* _Your task_: Copy the material below word for word, from its first line through the line that contains "tap(1074, 373)".
━━━━━ Provided records
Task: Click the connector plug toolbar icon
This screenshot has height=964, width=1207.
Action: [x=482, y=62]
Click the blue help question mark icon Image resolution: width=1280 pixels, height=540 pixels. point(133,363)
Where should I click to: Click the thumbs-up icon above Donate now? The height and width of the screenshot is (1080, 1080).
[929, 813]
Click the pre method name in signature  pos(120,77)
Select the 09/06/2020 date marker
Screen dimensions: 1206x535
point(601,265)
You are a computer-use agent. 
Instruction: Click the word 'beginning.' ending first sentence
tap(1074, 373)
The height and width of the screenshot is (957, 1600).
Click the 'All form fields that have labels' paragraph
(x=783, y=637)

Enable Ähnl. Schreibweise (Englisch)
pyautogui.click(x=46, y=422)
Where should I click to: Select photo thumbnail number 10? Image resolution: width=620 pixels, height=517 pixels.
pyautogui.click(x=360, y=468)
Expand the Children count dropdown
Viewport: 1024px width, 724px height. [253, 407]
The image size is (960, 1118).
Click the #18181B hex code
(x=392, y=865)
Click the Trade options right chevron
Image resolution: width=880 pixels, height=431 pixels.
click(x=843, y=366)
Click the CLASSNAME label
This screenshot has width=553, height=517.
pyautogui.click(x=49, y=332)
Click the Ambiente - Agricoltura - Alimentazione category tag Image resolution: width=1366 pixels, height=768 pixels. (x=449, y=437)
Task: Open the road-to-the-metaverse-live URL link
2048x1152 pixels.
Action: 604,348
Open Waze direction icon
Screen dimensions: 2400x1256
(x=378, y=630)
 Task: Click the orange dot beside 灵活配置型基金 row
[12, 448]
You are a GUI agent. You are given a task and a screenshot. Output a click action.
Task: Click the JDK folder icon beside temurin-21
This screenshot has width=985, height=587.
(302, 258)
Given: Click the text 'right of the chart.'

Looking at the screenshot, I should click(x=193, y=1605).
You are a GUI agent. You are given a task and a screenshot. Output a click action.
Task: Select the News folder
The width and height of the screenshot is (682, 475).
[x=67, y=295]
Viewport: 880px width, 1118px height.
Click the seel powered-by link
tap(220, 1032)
━━━━━━━━━━
* _Reply_:
Task: Click the connector plug toolbar icon
This screenshot has height=964, width=1207.
Action: [x=482, y=62]
Click the blue help question mark icon Image resolution: width=1280 pixels, height=540 pixels. point(133,363)
Where should I click to: Click the thumbs-up icon above Donate now? The height and width of the screenshot is (1080, 1080).
[929, 813]
Click the pre method name in signature  pos(120,77)
Select the 09/06/2020 date marker
Screen dimensions: 1206x535
point(601,265)
You are a computer-use agent. 
Instruction: Click the word 'beginning.' ending first sentence
tap(1074, 373)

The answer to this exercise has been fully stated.